Être libre, c’est aussi s’inscrire dans quelque chose de plus grand que soi. Mircea Eliade, indique que « l’expérience du sacré (plus large que les religions) est indissolublement liée à l’effort fait par l’homme pour  construire un monde qui ait du sens1 ».

Pour l’artiste Christian Boltanski, l’activité artistique est forcément liée au sacré. Et il ajoute : « J’ai envie d’exposer dans des églises, parce que ce sont des lieux qui sont à la fois ouverts à tous, et en même temps des lieux de réflexion, de silence et l’on y trouve des œuvres d’art que l’on peut regarder ou ignorer.

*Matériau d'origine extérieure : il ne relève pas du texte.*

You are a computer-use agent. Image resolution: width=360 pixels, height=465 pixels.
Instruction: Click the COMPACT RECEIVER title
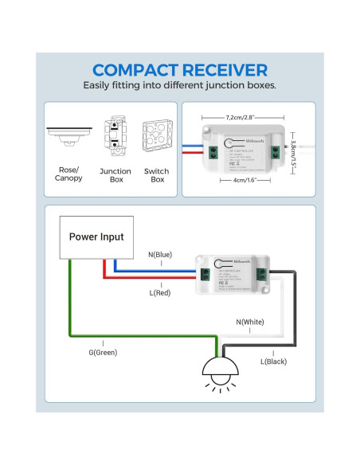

Actuellement, ce genre d’expériences m’intéresse beaucoup plus que d’exposer dans un musée2.» L’expérience des Chemins d’art sacré en Alsace s’ancre dans cette même vision depuis déjà plus de 22 ans. Le sacré sépare mais relie en même temps.

L’artiste a besoin de liberté, de transcendance mais aussi de beauté. Cette quête de la Beauté que prônait Socrate, permet d’accéder à une seconde beauté, métaphysique et éthique, où le beau est identifié au vrai et au bien. La Beauté est l’un des attributs de Dieu. « Tard, je vous ai aimé Beauté si ancienne et si nouvelle ; tard, je vous ai aimée. C’est que vous étiez au-dedans de moi et, moi j’étais en dehors de moi, » écrivait St Augustin dans ses Confessions.

Enfin l’artiste par ses dons, son travail et sa sensibilité permet à l’art non pas de reproduire le visible mais de le rendre visible selon la fameuse expression de Paul Klee. En changeant quelque fois tout simplement d’angles, de points de vue, de techniques… l’art met en évidence quelque chose de caché jusque-là. Et il nous rejoint dans notre humanité et notre quête.

Jérôme Alexandre va encore plus loin dans son affirmation : « L’art interroge en profondeur la réalité et l’exprime sur un mode sensible. La Foi chrétienne, quant à elle, croit que Dieu s’est donné à l’homme dans le sensible. Elle croit que Dieu aime et sauve ce qu’il a créé : la chair, les choses visibles autant que les invisibles, le monde.3 »

Etre artiste c’est aussi contribuer à réenchanter le monde. Zarina Khan est philosophe, actrice et réalisatrice russe, tunisienne, pakistanaise et française. Elle a découvert en elle-même « un pays sans frontières  aucune, animé par la liberté de l’être, un pays où la transversalité des cultures se vit, où religions et politiques se côtoient dans le partage d’émotions universelles. Et où le sacré s’élève au-dessus des contextes temporels : le pays de l’Art, le pays de la création, où se dessine, renouvelé à travers les siècles, l’enchantement du monde. » L’art permet de maintenir cette petite flamme d’Espérance qui manque cruellement à notre monde. Il participe d’un acte de résistance essentiel à notre société et à notre humanité.

Laurence Levard, Responsable du Chemin d’art sacré


1 Journal du 24 juin 1968
2 Revue des deux mondes, novembre 1992
3 Cf L’art contemporain, un vis à vis essentiel pour la Foi.